Our online app is created using the Flask library to help on handling the different REST routes, and Marshmallow framework to help with object serialization. The gunicorn server acts as a container for the service, helping on the control of app instances and parallel requests handling, as well as state management and fail recovery.
On the REST architecture, all the functionalities/ services provided by our app must answer at an URL, an endpoint. Our endpoints allow us to predict a house price by sending in the request some information about the house in question, it also allows us to reload the model in the memory, in case it has been retrained. In short, all the communication happens through POST/GET requests to the endpoints, being the first used when data must be submitted and the second when no extra data is required besides the endpoint.
The format chosen for communication is JSON, which is used both to pass parameters to requests and the format the results are provided.
6.1. Online app api files structure¶
An online app usually have the structure presented below. Some of these files are known from the batch apps we’ve studied on the previous chapter, some will have small changes and some are now.
app/
__init__.py
functions.py
routes.py
Dockerfile
manifest.json
requirements.txt
gunicorn.conf.py
main.py
Starting with the code itself, the flies on app/ defines all the
business logic and services provided by our API. In functions.py we
organize all the classes and methods that we want to use in our api.

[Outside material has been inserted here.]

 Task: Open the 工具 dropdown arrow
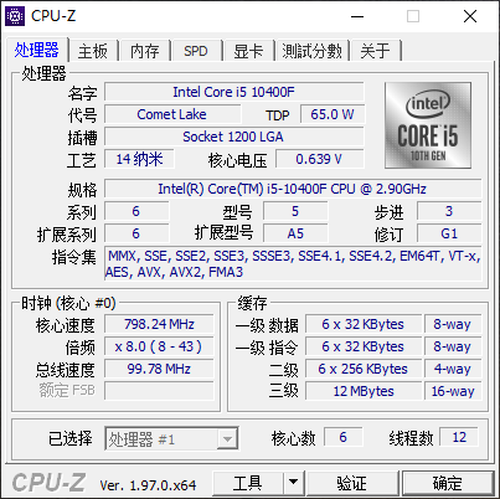(x=294, y=482)
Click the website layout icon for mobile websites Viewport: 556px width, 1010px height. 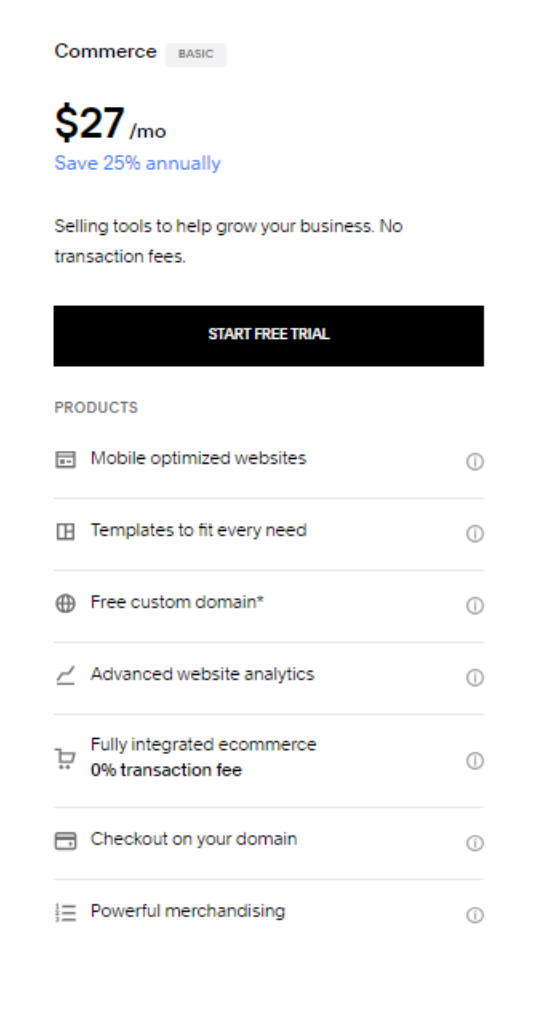[65, 459]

While in the routes.py we write the endpoints (routes) as well as
their possible validations. The main.py will be the Docker image
entrypoint, This file is mostly based on Flask definitions, it enables
the CORS policy so we can make cross-origin AJAX possible.
The manifest.json file is used to build the app on Carol, and it is
very similar to the definitions we make for the batch app, the only
difference in this case is that we set
instanceProperties/preemptible to be False. If this flag is set
to True (default), the Carol backend may eventually stop and restart
the app on a different virtual machine for resources management, which
may possibly lead to high availability issues if the API provides a
critical service. For more information about Manifest files please refer
to the official Carol
docs.
As we’ve seen on the previous Apps, the necessary packages to our api
are defined in a requirements.txt file, they will be installed when
the Dockerfile is run on the docker build process. For this example we
have the following packages in requirements.txt:
pandas==1.2.5
flask
flask-cors
flask-login
flask-wtf
gunicorn
pycarol[dataframe]>=2.40.1
webargs
sklearn
**Note**: With the exception of the sklearn package, all the other
packages must be used when you are creating an online app.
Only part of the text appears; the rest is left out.